- **PROBLEM TO SOLVE**
Return the data below unaltered, but strip out the pictures.
---------- TASK INPUTS
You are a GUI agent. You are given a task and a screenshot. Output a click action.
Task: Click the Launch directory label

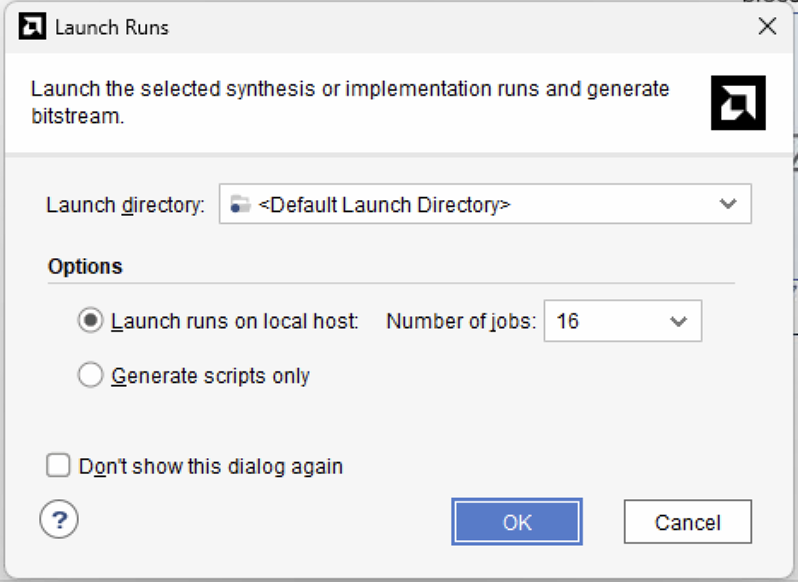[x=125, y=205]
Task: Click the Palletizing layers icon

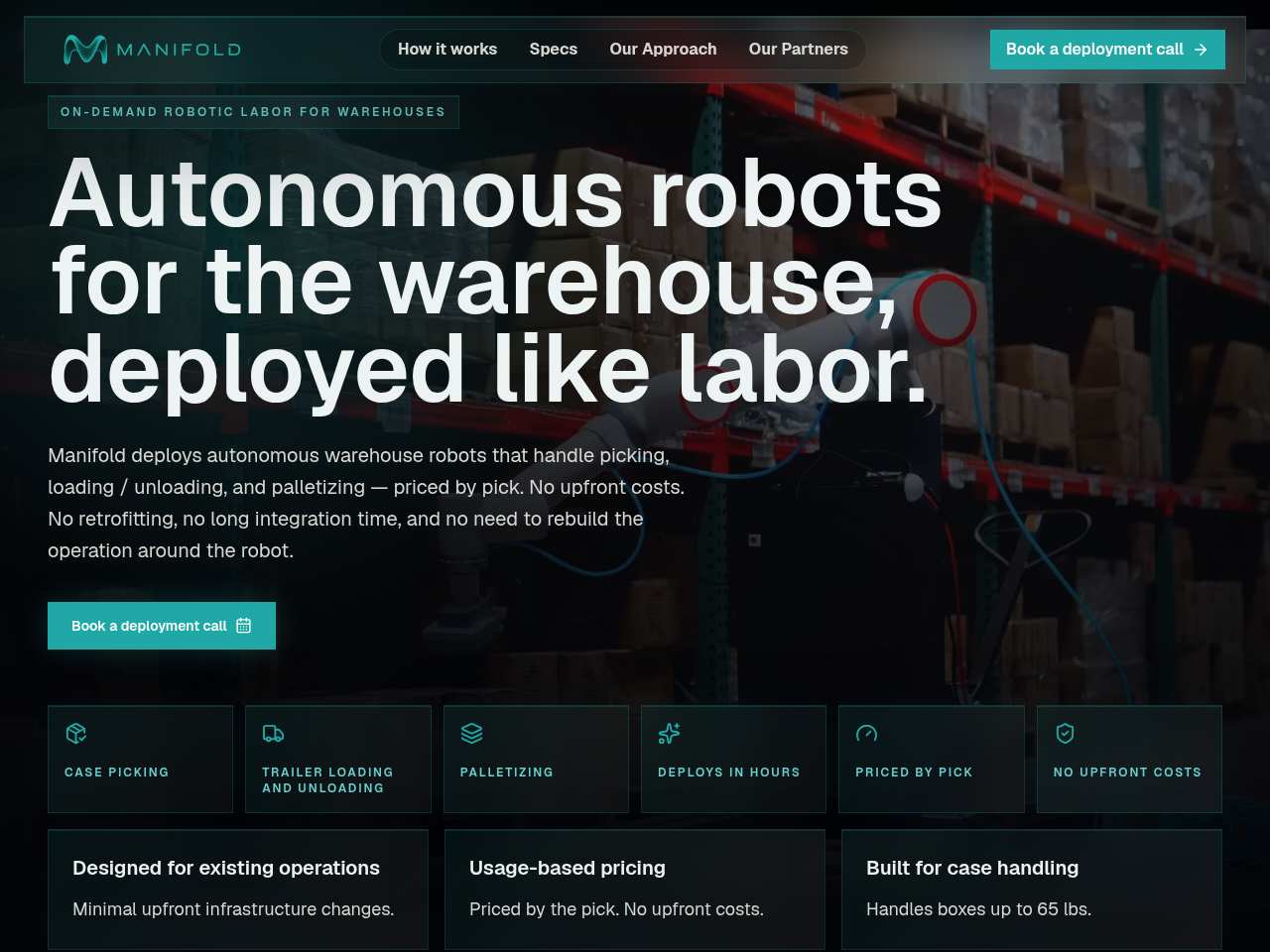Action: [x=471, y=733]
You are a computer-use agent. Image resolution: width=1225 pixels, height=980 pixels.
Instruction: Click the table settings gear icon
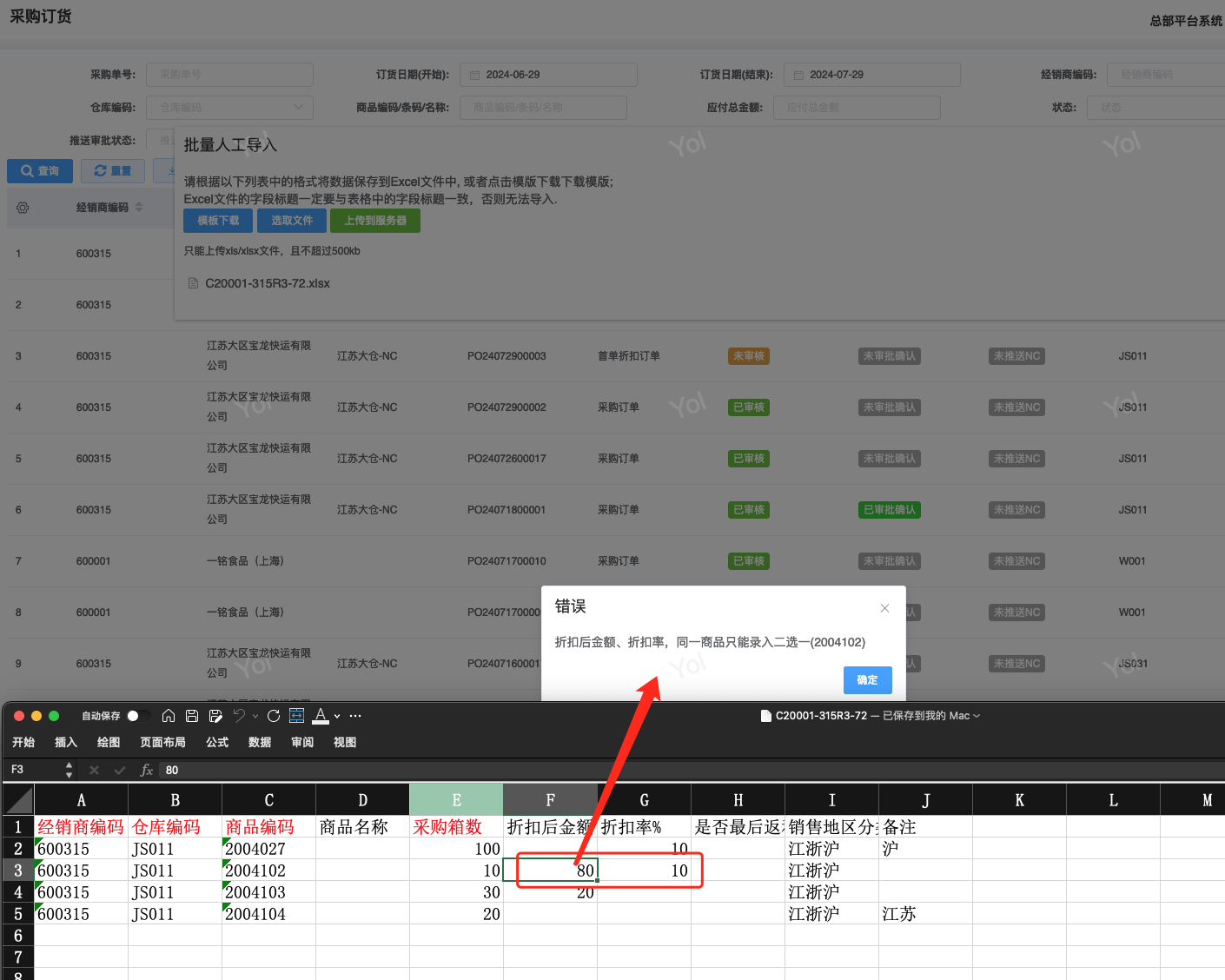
--------------------
- **SOLVED EXERCISE**
You are a GUI agent. You are given a task and a screenshot. Output a click action.
Task: Click the Launch directory label

[x=125, y=205]
Task: Click the Palletizing layers icon

Action: [x=471, y=733]
You are a computer-use agent. Image resolution: width=1225 pixels, height=980 pixels.
Instruction: Click the table settings gear icon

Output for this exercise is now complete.